Guys, I think Intel might be into mixed martial arts. The company walked into MWC and immediately threw a hardware-software jab-cross combo designed to knock out sustainability and artificial intelligence (AI) needs for 5G and edge deployments. First the hardware

Let’s start with the hardware front, where there were two key announcements of note. First, Intel announced Sierra Forest, a Xeon processor for 5G core that is coming in 2024 and offers a 2.7x improvement in performance per rack compared to the prior generation of chips.

Marketing mumbo jumbo aside, Intel VP and GM for wireline and core networks Alex Quach told Silverlinings, “This is really about reducing the number of racks, reducing the power needed to bring data centers to the edge.”

But how? Well, according to Quach, Sierra Forrest takes advantage of Intel’s Infrastructure Power Manager software, which allows the chip to dynamically shift power states (that is, active vs. idle) based on traffic needs at any given time.
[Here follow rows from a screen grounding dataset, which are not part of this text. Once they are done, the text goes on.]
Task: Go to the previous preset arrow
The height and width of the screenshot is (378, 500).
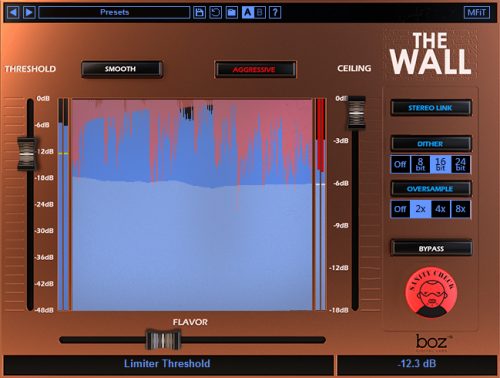Action: [13, 13]
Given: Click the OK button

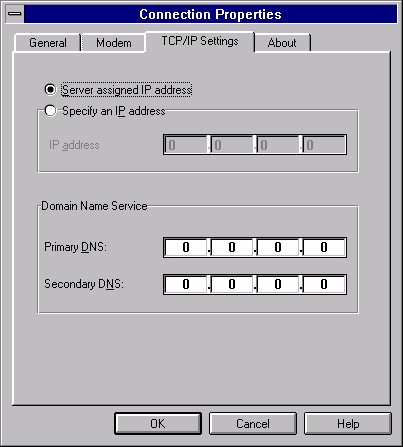Looking at the screenshot, I should click(x=158, y=424).
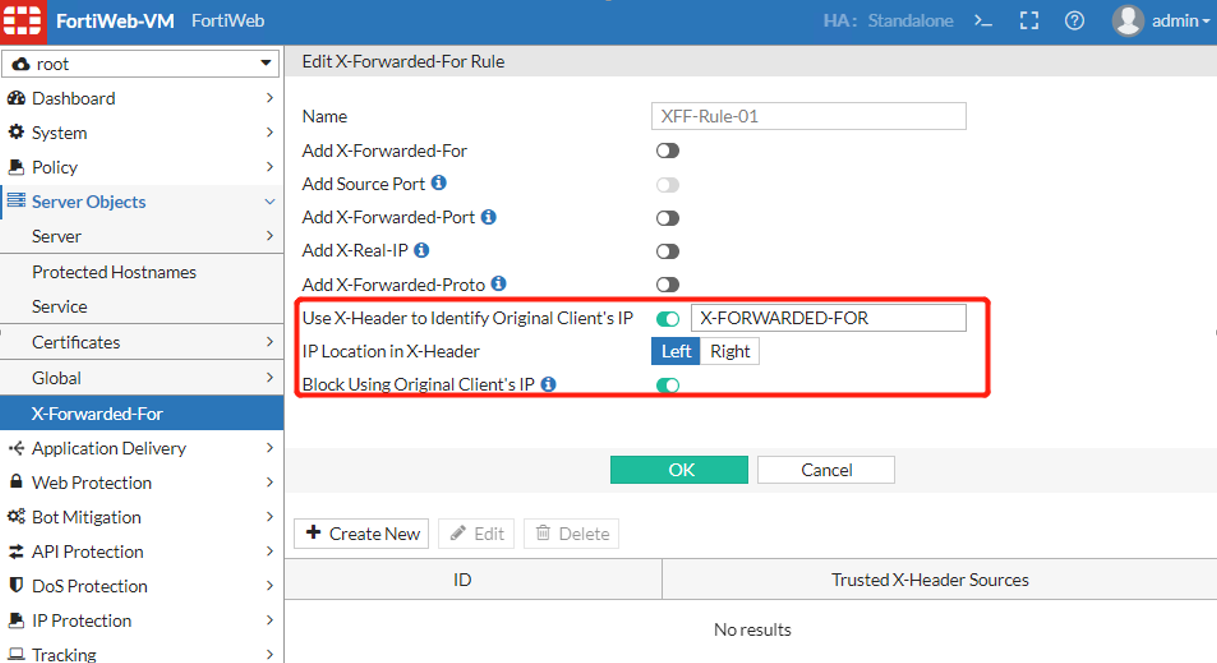Open the Fortinet apps grid icon
The width and height of the screenshot is (1217, 663).
point(22,20)
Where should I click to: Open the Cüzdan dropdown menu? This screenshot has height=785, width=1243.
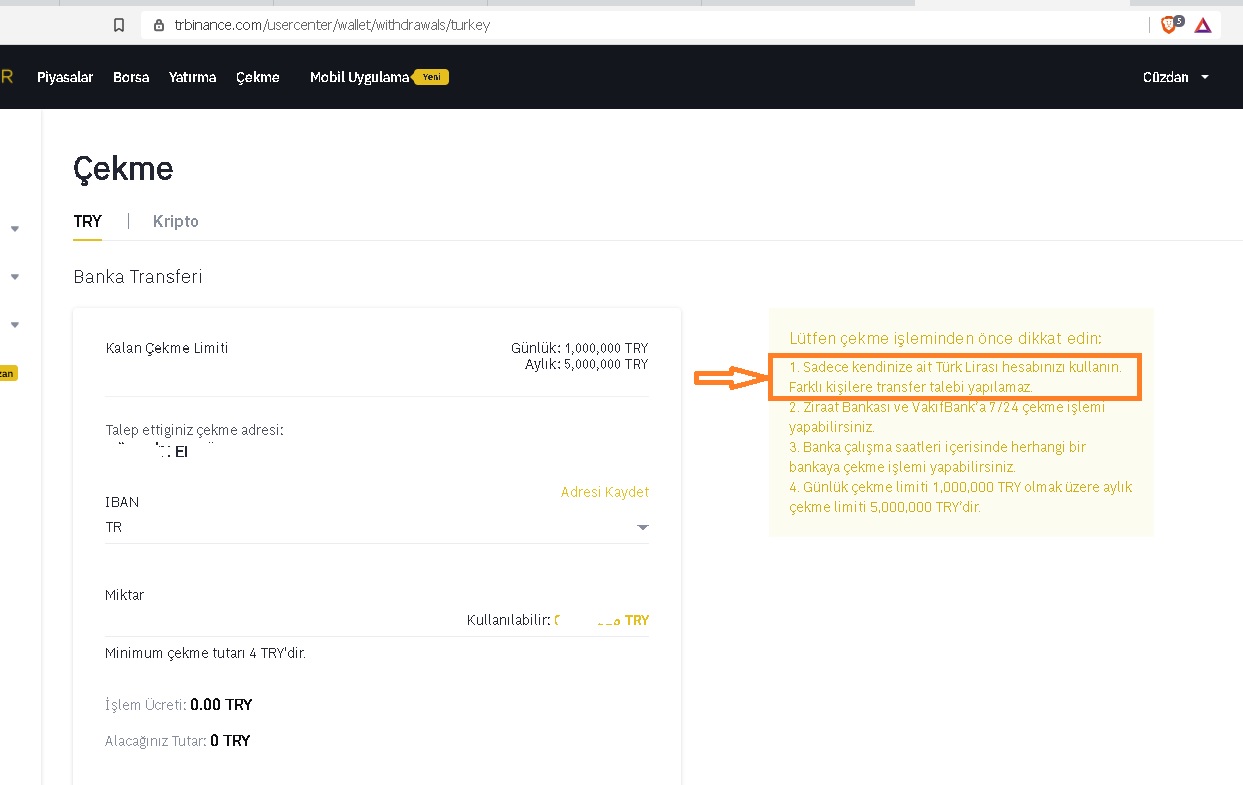coord(1176,77)
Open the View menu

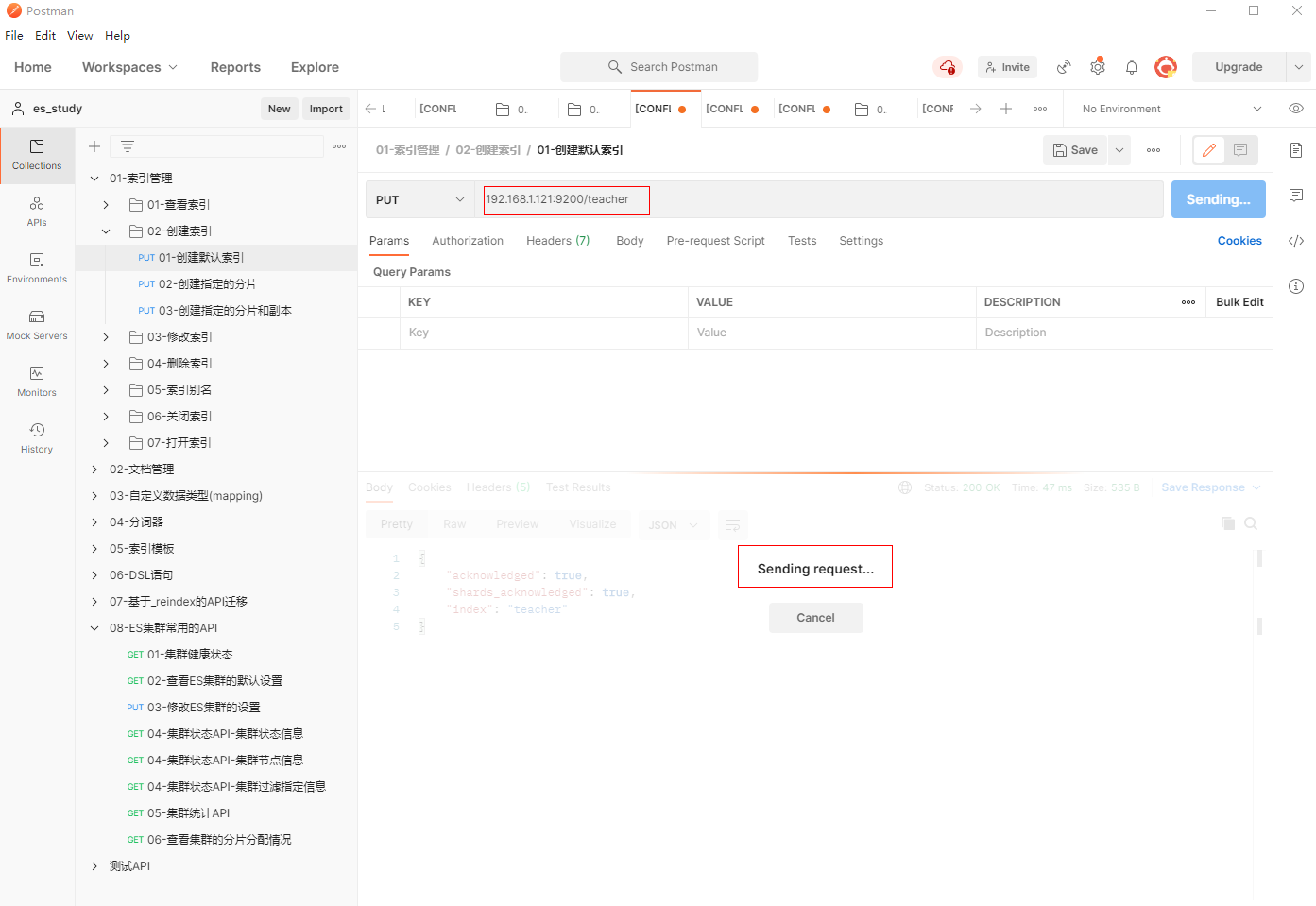[79, 36]
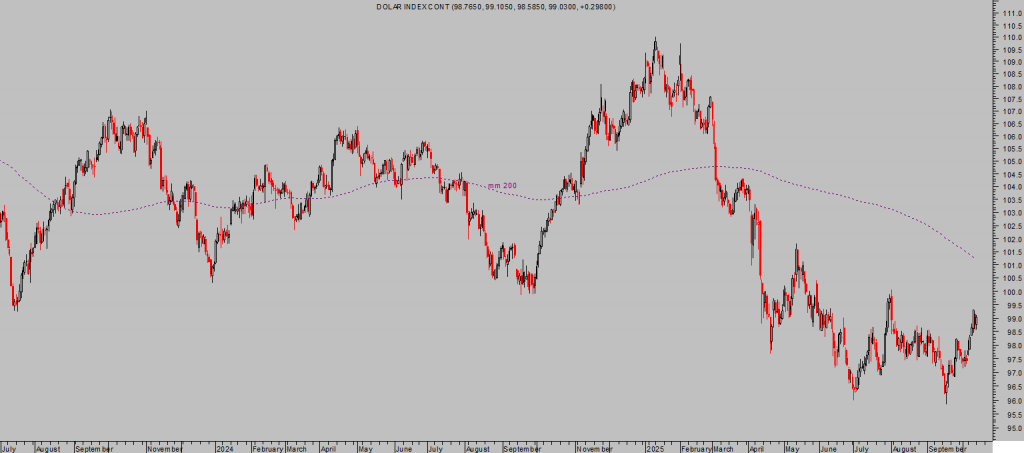The height and width of the screenshot is (453, 1024).
Task: Click the 107.5 price axis label
Action: coord(1010,99)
That’s a change from the historical practice of setting chips to always function at maximum power.

Quach said until now, performance has been the number one criteria for service providers. But with electricity costs and constraints increasing, and more servers making their way to the edge, operators are increasingly focused on reducing power.

Enter Power Manager. The Power Manager capability has been available on Intel’s chips since Ice Lake’s release in 2021. But Quach said since that time Intel has worked to continually improve power performance by reducing the amount of time it takes to change states. So now, chips like Sierra Forrest can go from 2.1 GHz of power to 800 MHz in nanoseconds without incremental steps, he said. When paired with commercial application software from major telco vendors, Power Manager can deliver up to 30% power savings in the core network on a runtime basis.

Couple that with the addition of way, WAY more processing cores (288 in Sierra Forrest vs 52 in the 4th generation processor) and that’s where all the performance and power improvements are coming from in Sierra Forrest.

The second hardware announcement was around Granite Rapids-D, Intel’s next-gen processor with built-in AI integration and Intel virtual radio access network (vRAN) boost acceleration that is due out in 2025. The company said it is currently sampling silicon and both Samsung and Ericsson are working with the chip. We’ll be tracking this chip as more information becomes available about what it means for the vRAN space.

Inferencing at the edge

On the software side, Intel brought it all together by taking the wraps off its new Edge Platform, which is….kind of exactly what it sounds like.

To be more precise, it’s a modular software abstraction layer that sits on servers to enable infrastructure management, workload optimization and AI development capabilities via a dashboard. The AI capabilities specifically are based on Intel’s OpenVINO toolkit and geared toward inferencing use cases rather than model training.

If this all sounds familiar, that’s because Intel teased the platform in September 2023 back when it was called Project Strata.

Pallavi Mahajan, Intel corporate VP and GM of its Network and Edge group, noted during a press briefing that deploying AI in the cloud is very different from doing so at the edge. That’s because there’s a lot of diversity of hardware, software and operating systems at the edge, with limited power and space. The platform, she added, is designed to address all those challenges to make edge AI deployments easier for service providers and enterprises alike.

So, what’s the big deal?

Well, Ron Westfall, a research director at Futurum Group, said the platform directly addresses “major pain points in the adoption and scaling of AI. This aligns with the industry-wide trend of enterprise-managed data becoming increasingly processed outside the data center or cloud.”

“The ability to process data locally can assure that organizations fulfill the laws and regulations pertaining to keeping generated data private as well as protecting all-valuable IP,” Westfall said.

And if you believe analyst Jack Gold, principal at J.Gold Associates, the platform could have a huge impact since “probably 85+% of core networks and RAN system already run on Intel [hardware] now, [and] this is an attractive extension and compatible for making edge systems deployable.” That’s coupled with the fact that Gold believes 80% to 90% of AI workloads will ultimately be inference rather than training.

Basically, data centers are doing the heavy lifting for AI training today, but AI will increasingly move to the edge.

“So, it’s important to have edge systems that are optimized to process inference workloads,” Gold concluded.